Most restaurants don't require line cooks to attend culinary school. Many cooks start out in entry-level jobs as waiters or dish washers and then gradually advance to line cook. Much of your training will take place on the job, and you may move from specialty to specialty. For instance, once you master fish preparation, you may learn the various ways to prepare beef or sauces.

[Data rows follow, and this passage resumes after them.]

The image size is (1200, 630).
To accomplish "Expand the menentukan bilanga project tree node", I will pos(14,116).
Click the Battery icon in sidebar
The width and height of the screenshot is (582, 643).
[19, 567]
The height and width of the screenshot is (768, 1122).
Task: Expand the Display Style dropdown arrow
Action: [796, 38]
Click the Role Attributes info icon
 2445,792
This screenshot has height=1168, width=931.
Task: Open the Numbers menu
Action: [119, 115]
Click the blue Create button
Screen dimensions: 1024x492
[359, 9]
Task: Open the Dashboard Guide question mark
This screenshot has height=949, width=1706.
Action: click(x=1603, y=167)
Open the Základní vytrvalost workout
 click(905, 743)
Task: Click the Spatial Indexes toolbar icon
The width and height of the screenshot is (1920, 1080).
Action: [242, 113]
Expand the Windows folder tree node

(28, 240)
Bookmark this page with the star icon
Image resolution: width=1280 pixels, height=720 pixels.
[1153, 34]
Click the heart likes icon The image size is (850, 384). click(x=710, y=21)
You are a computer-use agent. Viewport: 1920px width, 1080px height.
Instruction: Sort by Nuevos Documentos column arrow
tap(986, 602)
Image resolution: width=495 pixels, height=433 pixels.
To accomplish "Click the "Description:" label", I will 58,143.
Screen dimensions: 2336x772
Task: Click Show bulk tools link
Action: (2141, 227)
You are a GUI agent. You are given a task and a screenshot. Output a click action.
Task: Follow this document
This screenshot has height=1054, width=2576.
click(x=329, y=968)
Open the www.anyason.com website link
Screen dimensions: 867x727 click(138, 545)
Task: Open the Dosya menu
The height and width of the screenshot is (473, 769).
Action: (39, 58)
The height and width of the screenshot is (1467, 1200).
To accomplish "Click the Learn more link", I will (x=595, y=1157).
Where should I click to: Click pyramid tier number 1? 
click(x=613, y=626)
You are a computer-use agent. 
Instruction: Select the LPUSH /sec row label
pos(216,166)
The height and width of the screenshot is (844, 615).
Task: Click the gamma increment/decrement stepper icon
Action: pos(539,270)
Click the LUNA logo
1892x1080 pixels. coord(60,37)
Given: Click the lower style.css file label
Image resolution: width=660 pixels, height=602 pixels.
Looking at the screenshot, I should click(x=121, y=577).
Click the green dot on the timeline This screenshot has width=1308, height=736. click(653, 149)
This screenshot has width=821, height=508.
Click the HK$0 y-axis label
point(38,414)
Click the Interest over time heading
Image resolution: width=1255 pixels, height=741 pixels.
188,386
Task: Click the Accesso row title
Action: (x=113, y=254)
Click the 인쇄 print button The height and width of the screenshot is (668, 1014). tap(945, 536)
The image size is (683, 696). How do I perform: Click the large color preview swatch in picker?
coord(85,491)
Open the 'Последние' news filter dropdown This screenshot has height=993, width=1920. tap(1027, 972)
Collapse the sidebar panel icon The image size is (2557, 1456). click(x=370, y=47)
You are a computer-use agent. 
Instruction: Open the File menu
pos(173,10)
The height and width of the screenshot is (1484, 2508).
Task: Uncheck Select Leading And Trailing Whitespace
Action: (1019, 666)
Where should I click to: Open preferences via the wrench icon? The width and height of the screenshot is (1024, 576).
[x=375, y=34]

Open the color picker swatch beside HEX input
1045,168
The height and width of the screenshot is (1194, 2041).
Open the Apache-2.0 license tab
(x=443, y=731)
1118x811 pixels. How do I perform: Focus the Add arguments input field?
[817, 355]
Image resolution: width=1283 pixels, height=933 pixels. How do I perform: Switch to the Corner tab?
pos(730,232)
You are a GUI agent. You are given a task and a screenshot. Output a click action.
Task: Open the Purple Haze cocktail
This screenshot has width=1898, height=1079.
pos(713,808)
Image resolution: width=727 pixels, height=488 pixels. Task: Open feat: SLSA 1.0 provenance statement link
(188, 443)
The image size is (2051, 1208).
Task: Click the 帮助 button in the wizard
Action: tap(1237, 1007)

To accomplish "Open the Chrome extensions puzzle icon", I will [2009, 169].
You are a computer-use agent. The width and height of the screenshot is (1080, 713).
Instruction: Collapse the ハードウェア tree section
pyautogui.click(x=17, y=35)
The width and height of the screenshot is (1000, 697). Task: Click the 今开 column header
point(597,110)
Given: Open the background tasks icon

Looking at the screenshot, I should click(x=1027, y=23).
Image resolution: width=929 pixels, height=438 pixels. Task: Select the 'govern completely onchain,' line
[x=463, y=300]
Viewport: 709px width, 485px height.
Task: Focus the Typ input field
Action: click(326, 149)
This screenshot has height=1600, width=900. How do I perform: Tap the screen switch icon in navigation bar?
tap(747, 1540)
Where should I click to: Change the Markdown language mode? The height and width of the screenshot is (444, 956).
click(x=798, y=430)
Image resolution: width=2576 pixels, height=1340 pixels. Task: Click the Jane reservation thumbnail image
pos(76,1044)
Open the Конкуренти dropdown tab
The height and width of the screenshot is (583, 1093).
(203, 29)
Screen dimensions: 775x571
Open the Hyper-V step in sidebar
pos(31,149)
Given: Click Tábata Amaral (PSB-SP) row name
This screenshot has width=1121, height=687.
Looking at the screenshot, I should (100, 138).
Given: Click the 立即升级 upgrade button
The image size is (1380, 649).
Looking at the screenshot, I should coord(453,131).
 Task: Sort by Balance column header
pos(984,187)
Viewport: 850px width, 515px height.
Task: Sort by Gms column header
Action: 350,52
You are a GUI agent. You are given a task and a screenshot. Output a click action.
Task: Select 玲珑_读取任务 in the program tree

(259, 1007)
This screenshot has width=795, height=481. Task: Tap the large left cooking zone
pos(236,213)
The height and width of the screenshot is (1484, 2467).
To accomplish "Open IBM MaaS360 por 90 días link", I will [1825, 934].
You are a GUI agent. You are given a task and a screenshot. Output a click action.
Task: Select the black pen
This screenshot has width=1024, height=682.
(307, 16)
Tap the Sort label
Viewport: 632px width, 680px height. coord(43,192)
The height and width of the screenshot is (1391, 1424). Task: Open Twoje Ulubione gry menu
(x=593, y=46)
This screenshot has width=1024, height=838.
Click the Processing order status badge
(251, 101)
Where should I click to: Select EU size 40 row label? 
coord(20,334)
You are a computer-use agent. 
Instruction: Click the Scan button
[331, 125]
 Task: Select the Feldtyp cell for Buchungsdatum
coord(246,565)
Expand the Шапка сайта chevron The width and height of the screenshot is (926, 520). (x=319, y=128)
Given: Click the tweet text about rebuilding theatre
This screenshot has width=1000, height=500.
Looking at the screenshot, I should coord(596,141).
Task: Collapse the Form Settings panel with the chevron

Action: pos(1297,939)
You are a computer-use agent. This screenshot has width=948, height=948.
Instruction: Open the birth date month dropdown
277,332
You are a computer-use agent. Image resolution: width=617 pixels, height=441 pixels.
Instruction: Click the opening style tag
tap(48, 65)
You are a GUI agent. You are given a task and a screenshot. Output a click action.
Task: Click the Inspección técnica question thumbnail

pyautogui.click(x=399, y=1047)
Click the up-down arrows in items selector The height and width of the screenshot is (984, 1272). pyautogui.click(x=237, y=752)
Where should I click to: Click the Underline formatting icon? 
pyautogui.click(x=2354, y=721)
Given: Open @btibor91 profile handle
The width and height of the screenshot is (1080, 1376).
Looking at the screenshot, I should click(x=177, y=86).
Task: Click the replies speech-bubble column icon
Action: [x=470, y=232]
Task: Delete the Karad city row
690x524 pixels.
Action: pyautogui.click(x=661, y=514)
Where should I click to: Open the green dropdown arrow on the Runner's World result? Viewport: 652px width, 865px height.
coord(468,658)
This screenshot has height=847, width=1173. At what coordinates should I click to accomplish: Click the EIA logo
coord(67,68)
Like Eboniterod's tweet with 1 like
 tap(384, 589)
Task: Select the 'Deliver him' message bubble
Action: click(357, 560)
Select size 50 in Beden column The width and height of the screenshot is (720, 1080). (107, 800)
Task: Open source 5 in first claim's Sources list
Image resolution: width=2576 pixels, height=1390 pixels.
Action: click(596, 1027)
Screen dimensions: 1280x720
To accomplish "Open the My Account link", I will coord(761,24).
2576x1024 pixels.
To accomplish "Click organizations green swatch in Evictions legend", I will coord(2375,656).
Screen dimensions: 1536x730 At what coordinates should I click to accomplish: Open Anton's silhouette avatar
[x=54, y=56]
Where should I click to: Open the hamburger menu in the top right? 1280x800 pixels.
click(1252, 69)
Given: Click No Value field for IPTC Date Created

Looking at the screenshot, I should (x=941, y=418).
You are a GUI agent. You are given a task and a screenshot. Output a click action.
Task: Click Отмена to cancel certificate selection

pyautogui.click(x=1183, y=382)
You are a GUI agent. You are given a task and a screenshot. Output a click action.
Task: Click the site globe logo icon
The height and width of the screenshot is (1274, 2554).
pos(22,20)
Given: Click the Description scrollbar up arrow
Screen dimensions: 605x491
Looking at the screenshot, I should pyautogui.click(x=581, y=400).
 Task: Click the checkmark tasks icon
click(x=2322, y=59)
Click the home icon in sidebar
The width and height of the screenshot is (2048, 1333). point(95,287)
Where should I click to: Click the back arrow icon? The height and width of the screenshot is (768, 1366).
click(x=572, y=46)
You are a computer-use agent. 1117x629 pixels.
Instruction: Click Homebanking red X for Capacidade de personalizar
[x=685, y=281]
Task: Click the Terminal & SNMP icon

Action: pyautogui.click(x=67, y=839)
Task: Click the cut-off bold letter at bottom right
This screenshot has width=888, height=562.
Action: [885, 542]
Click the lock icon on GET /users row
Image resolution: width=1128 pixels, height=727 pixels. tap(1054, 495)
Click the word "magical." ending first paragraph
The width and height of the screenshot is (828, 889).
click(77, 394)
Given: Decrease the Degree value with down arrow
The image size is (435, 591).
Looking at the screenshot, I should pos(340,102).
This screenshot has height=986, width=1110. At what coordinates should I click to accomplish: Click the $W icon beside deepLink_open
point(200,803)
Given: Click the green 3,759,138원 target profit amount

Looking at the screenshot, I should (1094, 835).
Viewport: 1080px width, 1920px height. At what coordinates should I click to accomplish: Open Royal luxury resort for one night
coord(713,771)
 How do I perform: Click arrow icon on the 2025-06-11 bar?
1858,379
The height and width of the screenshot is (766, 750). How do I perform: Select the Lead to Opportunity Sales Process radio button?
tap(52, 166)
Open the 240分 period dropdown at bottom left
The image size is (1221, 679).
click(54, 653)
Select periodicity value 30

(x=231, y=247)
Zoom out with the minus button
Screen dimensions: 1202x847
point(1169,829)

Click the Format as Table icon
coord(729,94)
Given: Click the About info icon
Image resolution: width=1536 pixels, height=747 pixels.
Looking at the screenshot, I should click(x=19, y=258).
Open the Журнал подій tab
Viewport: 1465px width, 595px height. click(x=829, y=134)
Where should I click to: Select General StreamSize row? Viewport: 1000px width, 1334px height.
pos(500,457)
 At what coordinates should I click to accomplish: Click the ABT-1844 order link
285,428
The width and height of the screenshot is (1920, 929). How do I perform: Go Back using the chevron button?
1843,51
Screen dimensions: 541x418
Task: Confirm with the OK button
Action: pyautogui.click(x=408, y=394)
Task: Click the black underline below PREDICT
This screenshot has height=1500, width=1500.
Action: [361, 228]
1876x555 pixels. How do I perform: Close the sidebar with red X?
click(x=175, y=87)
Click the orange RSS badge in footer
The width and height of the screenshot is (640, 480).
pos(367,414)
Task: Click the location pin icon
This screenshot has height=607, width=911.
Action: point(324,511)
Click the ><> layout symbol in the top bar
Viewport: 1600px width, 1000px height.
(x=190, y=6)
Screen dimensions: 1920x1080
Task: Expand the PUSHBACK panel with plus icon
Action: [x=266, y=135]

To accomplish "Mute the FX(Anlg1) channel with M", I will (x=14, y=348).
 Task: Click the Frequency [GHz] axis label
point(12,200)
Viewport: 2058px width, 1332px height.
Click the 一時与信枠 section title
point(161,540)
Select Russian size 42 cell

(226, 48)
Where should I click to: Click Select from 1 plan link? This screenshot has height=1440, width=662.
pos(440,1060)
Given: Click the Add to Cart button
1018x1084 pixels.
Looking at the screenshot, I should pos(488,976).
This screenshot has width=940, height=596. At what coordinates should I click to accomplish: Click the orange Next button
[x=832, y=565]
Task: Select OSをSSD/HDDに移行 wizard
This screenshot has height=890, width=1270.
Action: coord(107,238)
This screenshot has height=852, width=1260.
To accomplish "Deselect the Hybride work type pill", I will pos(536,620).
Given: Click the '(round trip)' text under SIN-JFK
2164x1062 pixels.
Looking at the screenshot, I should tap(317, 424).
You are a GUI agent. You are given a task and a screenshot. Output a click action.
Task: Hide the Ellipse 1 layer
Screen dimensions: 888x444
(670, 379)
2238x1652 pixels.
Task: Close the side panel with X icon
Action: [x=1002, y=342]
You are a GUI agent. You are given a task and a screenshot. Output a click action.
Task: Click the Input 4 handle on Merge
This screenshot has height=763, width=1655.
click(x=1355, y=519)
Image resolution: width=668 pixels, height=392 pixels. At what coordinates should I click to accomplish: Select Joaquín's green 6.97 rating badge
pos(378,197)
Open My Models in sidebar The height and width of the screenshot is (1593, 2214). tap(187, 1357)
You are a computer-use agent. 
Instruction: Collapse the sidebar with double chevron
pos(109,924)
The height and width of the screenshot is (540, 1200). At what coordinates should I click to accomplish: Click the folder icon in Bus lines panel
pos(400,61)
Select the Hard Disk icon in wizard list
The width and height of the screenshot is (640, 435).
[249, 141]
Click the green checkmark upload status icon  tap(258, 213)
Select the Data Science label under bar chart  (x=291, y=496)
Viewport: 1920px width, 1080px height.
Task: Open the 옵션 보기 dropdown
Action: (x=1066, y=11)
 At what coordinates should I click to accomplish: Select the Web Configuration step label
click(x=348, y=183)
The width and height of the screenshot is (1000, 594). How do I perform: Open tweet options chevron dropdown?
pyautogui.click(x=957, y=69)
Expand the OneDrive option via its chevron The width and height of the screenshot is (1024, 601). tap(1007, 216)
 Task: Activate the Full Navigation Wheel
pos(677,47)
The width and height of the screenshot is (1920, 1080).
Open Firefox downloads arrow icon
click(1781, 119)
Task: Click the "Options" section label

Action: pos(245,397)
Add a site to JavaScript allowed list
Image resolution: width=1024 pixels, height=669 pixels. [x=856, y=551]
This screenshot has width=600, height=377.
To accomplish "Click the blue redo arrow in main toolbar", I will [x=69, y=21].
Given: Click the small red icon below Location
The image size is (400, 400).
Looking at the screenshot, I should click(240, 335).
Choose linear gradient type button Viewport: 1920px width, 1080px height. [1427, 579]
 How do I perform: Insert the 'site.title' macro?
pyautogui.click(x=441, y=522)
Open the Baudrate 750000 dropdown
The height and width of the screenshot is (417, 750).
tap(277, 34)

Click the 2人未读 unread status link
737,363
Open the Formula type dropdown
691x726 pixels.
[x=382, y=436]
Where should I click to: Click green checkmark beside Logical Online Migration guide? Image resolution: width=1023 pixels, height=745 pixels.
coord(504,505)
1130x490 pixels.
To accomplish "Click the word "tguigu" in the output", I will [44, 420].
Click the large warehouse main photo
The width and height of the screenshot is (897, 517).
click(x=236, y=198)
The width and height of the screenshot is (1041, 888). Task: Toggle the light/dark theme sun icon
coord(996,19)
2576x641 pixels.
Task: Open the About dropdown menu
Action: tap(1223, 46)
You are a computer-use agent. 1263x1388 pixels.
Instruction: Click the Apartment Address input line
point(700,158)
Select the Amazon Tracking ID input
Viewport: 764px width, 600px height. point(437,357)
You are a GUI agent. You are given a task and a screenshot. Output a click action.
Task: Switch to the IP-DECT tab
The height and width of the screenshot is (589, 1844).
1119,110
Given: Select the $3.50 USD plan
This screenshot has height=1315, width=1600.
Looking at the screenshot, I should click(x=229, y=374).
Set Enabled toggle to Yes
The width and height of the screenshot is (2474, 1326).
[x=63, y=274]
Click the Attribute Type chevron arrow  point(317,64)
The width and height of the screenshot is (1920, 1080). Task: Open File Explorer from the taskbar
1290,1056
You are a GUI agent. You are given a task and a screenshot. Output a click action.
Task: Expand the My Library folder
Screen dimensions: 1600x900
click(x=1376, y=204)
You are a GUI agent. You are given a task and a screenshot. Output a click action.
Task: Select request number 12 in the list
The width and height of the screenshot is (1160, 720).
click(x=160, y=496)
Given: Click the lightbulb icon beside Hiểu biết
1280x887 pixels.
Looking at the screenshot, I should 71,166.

Line Cook Culinary Training Requirements
Working as a line cook is a great step toward becoming a sous chef or executive chef. If your career dream is to advance to those jobs, you may want to consider culinary school. In a short training program lasting just a few months, you can learn about nutrition, food sanitation, and entry-level food preparation methods. If you decide to earn a two-year or four-year culinary degree, you'll take additional hands-on training courses in more complex cooking, banquets, catering, unique and popular foods around the world, purchasing, and accounting. Most two-year and four-year programs will require you to do an internship and will also help you find one.
Salary Information for Line Cooks
Your salary will depend on many factors, including the location and type of restaurant and your level of training and expertise. According to the U.S. Department of Labor's Bureau of Labor Statistics, in May 2007 the median salary of restaurant cooks was $21,960. The lowest 10 percent earned $15,120, and the highest 10 percent earned more than $30,000.